Il dopo gara 5
domenica 19 agosto 2012 - 13:57
In conferenza stampa i commenti di Di Felice e Catanoso
In una sfida che, di protagonisti, ne ha visti davvero parecchi sugli scudi, ce ne è stato uno per il quale il successo dei Pirati in garacinque sulla T&A ha avuto un sapore del tutto particolare. Dopo il terribile impatto con la finale scudetto della scorsa settimana, infatti, Mark Di Felice si è preso una pronta rivincita, tenendo a zero l’attacco del San Marino e ottenendo così la vittoria personale. Tra l’altro, quando l’ex Major è stato chiamato in pedana al terzo inning, si è ritrovato con due uomini sui cuscini e Pantaleoni nel box di battuta (e Yepez subito dopo Ramos), più o meno la medesima situazione di garauno.
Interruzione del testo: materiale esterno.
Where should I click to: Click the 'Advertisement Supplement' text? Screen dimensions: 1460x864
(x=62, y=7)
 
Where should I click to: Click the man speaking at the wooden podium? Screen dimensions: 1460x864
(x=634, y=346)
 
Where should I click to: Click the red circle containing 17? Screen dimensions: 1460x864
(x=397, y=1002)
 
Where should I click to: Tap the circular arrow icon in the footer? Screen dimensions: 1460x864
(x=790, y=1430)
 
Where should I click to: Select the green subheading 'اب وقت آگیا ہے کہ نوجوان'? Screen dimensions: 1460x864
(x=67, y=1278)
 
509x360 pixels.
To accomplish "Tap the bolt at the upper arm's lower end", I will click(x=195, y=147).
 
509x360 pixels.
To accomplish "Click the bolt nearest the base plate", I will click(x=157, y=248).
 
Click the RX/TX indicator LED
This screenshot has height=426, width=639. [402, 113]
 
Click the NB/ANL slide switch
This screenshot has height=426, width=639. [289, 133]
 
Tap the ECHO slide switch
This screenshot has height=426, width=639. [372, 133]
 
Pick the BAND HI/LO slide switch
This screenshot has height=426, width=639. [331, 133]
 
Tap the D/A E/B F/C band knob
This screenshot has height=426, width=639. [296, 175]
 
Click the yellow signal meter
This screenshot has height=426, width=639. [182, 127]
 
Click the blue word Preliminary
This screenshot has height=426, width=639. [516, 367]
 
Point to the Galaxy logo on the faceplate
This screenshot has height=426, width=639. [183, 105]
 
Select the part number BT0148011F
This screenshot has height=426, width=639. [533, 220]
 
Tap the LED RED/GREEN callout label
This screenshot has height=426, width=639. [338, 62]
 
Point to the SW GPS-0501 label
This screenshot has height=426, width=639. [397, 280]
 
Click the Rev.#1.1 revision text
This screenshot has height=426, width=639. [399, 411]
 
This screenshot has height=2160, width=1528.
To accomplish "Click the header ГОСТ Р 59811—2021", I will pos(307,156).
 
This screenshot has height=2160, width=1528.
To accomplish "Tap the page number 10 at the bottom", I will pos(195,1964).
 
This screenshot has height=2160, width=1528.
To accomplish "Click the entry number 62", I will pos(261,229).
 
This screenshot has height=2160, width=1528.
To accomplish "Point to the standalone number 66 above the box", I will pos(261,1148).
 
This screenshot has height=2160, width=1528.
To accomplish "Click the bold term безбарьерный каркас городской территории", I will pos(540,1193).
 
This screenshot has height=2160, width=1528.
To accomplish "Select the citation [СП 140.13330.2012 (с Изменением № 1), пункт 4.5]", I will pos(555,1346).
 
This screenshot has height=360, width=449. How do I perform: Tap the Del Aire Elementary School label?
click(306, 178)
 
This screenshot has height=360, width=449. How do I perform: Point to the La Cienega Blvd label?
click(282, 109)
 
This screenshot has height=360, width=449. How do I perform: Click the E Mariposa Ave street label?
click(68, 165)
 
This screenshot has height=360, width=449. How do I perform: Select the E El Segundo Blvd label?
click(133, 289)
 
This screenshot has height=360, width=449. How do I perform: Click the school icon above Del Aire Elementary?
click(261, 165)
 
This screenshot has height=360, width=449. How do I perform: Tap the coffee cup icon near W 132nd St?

“Se ho pensato a questa cosa mentre salivo sul monte? Direi proprio di sì - ammette Di Felice – però ho tenuto il medesimo approccio della prima sfida, affrontando i battitori del San Marino con gli stessi lanci. In garauno è andata molto male, ed è stata una sconfitta davvero pesante da digerire, mentre questa volta sono riuscito a dare il mio contributo e ne sono felice. Prima della partita, sapevo che Patrone sarebbe stato il partente e ho cercato di farmi trovare pronto appena se ne fosse presentata la necessità. Dopodiché mi sono preoccupato di arrivare più in là possibile, sapendo comunque di avere le spalle ben coperte, come poi è stato con Marquez. Dopo garauno, speravo di avere un’altra opportunità, e per fortuna l’ho avuta”.
Per te non deve essere stata una settimana molto facile quest’ultima.
“Beh, credo che sia importante dimenticare subito tutto e rivolgere l’attenzione all’appuntamento successivo. Da parte mia, non guardo al nome dell’avversario, perché cerco sempre di prepararmi al meglio, sia che si tratti di Major League che di campionato italiano. Quando mi si chiede un paragone tra questa lega e i vari campionati negli Stati Uniti, non posso negare che le due squadre che sono arrivate in finale possano tranquillamente ambire a livello di un Triplo A, perché dispongono di giocatori davvero bravi”.
Chi si gode la bella prestazione del proprio pitcher, oltre naturalmente la vittoria dei Pirati, è Chris Catanoso che, a proposito di Di Felice, confessa: “Dopo garauno l’ho visto con la testa bassa tra le mani, quasi in lacrime. E non posso che essere contento nel vedere un giocatore come lui mostrare grande cuore e attaccamento per questa squadra”.
Sulla sfida che ha dato il 2-3 nella serie ai neroarancio, invece, il manager riminese dice: “In questo momento della stagione i ragazzi sono un po’ tutti stanchi ma ognuno ha saputo dare il massimo. Per questa garacinque avevamo cinque lanciatori a disposizione, tutti pronti a dare il proprio contributo, anche per un paio di riprese a testa. Patrone, in particolare, è un lanciatore che fatica a recuperare pienamente a due soli giorni di distanza e ha fatto comunque un ottimo lavoro. Marquez? In passato, quando giocava nel Solingen, l’ho visto lanciare nove riprese in Coppa Campioni contro il San Marino e poi salire nuovamente sul monte il giorno successivo come rilievo. Lui è così, è un animale e sapevo di poter contare su di lui”.
Sui cambi nel line up, al contrario, Catanoso confessa: “Crociati aveva preso una botta nella partita di venerdì sera, mentre Maza aveva una caviglia in disordine. Entrambi, seppur non al 100%, avevano dato la propria disponibilità a giocare comunque, e invece abbiamo preferito chiamare in causa Chaves e Santolupo, perché abbiamo la massima fiducia verso tutti. La cosa bella di questa squadra, infatti, è che possiamo contare anche su chi, di solito, resta nel dug out, certi di come non farà rimpiangere i titolari”.
Da venerdì si torna a Serravalle.
“Il baseball è strano, soprattutto qua in Italia dove si giocano due o tre partite in un week end e poi si sta fermi una settimana – conclude il manager dei Pirati – Questo per dire che tutto può cambiare nel giro di pochi giorni, perché può capitare di giocare benissimo in un week end e poi di deludere in quello successivo. Per questo, considerato l’ottimo momento che stiamo attraversando, ci sarebbe piaciuto tornare subito in diamante, e invece dovremo aspettare il prossimo venerdì”.